▶ **Stored items**
=======

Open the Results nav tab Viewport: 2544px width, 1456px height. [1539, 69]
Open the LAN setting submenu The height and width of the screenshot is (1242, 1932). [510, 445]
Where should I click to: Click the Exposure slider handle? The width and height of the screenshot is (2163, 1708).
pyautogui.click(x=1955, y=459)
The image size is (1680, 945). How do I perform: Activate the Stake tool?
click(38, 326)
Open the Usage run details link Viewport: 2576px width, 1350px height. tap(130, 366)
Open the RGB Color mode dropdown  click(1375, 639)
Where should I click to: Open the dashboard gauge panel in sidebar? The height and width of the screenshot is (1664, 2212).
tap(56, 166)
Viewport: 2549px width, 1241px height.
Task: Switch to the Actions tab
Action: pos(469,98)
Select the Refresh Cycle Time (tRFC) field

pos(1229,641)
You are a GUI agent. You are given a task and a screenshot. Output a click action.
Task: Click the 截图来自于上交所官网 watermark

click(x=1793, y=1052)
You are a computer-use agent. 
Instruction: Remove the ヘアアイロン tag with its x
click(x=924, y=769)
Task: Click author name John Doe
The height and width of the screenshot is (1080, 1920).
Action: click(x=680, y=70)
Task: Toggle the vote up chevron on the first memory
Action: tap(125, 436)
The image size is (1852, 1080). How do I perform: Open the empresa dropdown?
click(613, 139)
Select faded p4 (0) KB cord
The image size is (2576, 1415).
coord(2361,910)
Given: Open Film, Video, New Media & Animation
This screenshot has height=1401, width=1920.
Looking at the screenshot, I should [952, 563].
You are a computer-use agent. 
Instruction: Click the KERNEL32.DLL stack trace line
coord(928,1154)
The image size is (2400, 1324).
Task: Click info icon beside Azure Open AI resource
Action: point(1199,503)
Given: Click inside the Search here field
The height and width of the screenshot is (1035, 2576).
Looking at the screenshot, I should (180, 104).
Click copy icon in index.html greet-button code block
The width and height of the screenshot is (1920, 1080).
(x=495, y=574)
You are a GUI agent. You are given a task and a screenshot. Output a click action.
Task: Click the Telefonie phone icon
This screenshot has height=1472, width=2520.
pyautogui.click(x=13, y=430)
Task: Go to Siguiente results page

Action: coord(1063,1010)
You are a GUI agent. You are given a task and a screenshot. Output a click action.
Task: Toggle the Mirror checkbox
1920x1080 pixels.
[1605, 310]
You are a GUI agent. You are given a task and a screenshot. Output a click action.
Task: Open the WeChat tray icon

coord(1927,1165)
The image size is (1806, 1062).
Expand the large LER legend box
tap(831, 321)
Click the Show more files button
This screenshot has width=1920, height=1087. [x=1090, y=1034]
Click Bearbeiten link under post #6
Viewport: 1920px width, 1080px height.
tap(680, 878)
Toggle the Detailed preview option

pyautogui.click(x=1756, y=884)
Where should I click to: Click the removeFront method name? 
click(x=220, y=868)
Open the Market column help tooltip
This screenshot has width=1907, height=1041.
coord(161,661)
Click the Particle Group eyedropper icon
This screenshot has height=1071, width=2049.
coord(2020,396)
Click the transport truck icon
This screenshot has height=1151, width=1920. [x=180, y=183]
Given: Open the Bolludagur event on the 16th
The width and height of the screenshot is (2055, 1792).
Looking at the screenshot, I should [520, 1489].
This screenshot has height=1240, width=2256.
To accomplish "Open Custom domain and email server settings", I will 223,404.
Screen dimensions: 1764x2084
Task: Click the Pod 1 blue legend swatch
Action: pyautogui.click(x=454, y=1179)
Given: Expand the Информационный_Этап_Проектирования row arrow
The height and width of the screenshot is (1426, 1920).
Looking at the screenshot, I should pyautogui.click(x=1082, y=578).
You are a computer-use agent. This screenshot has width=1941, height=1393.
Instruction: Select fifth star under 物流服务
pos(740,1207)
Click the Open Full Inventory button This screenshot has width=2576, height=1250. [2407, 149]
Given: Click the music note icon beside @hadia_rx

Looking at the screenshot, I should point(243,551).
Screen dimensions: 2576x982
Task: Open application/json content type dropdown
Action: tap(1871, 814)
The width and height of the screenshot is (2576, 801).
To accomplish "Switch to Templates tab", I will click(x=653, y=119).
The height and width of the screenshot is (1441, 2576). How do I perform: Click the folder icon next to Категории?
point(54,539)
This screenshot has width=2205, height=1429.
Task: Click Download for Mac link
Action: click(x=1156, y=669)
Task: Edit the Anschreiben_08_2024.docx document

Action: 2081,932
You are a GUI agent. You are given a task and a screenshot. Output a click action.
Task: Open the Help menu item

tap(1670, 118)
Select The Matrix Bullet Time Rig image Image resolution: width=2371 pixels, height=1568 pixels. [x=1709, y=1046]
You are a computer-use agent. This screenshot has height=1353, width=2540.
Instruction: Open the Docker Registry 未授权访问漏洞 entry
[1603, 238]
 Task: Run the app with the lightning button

=======

▶ **Your assignment**
In the records, locate each line holding the string "computer" and copy it.

▶ **Answer area**
You are a computer-use agent. 
You are a computer-use agent. 
You are a computer-use agent. This screenshot has width=1941, height=1393.
You are a computer-use agent. This screenshot has height=1353, width=2540.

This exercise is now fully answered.